= What the exercise asks =
Decide whether each statement below agrees with the news item on the USS Independence survey, answering yes or no and quoting the words of the item that settle it. 1. The Echoscope 3D sonar was mounted on Boeing's Echo Ranger vehicle. 2. The sonar image of the wreck is high-resolution. 3. The Navy sank the carrier after exposing it to an atomic bomb blast.

= Quoted passage =
Home » News & Analysis » NOAA, Boeing Survey WWII-Era Carrier USS Independence Sunk Near San Francisco in 1951


NOAA, Boeing Survey WWII-Era Carrier USS Independence Sunk Near San Francisco in 1951

Features on an historic photo of USS Independence CVL 22 are captured in a three-dimensional (3D) low-resolution sonar image of the shipwreck in Monterey Bay National Marine Sanctuary. The Coda Octopus Echoscope 3D sonar, integrated on the Boeing Autonomous Underwater Vehicle (AUV) Echo Ranger, imaged the shipwreck during the first maritime archaeological survey. NOAA image.

Features on an historic photo of USS Independence CVL 22 are captured in a three-dimensional (3D) low-resolution sonar image of the shipwreck in Monterey Bay National Marine Sanctuary. The Coda Octopus Echoscope 3D sonar, integrated on the Boeing Autonomous Underwater Vehicle (AUV) Echo Ranger, imaged the shipwreck during the first maritime archaeological survey. NOAA image.

The National Oceanic and Atmospheric Adminstration (NOAA), the Navy and Boeing together found and surveyed the sunken USS Independence (CVL-22), a light aircraft carrier the Navy sunk in 1951 after subjecting the ship to an atomic bomb blast.

= Entries shown =
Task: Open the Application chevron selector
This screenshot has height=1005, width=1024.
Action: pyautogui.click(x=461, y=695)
==
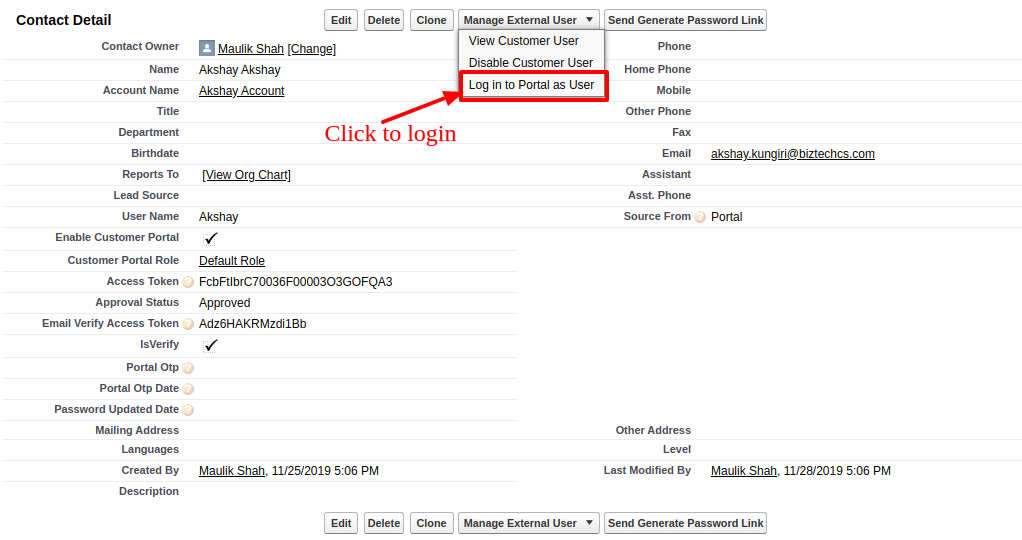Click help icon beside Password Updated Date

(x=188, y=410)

= Exercise result =
1. Yes: "The Coda Octopus Echoscope 3D sonar, integrated on the Boeing Autonomous Underwater Vehicle (AUV) Echo Ranger"
2. No: "a three-dimensional (3D) low-resolution sonar image of the shipwreck"
3. Yes: "a light aircraft carrier the Navy sunk in 1951 after subjecting the ship to an atomic bomb blast"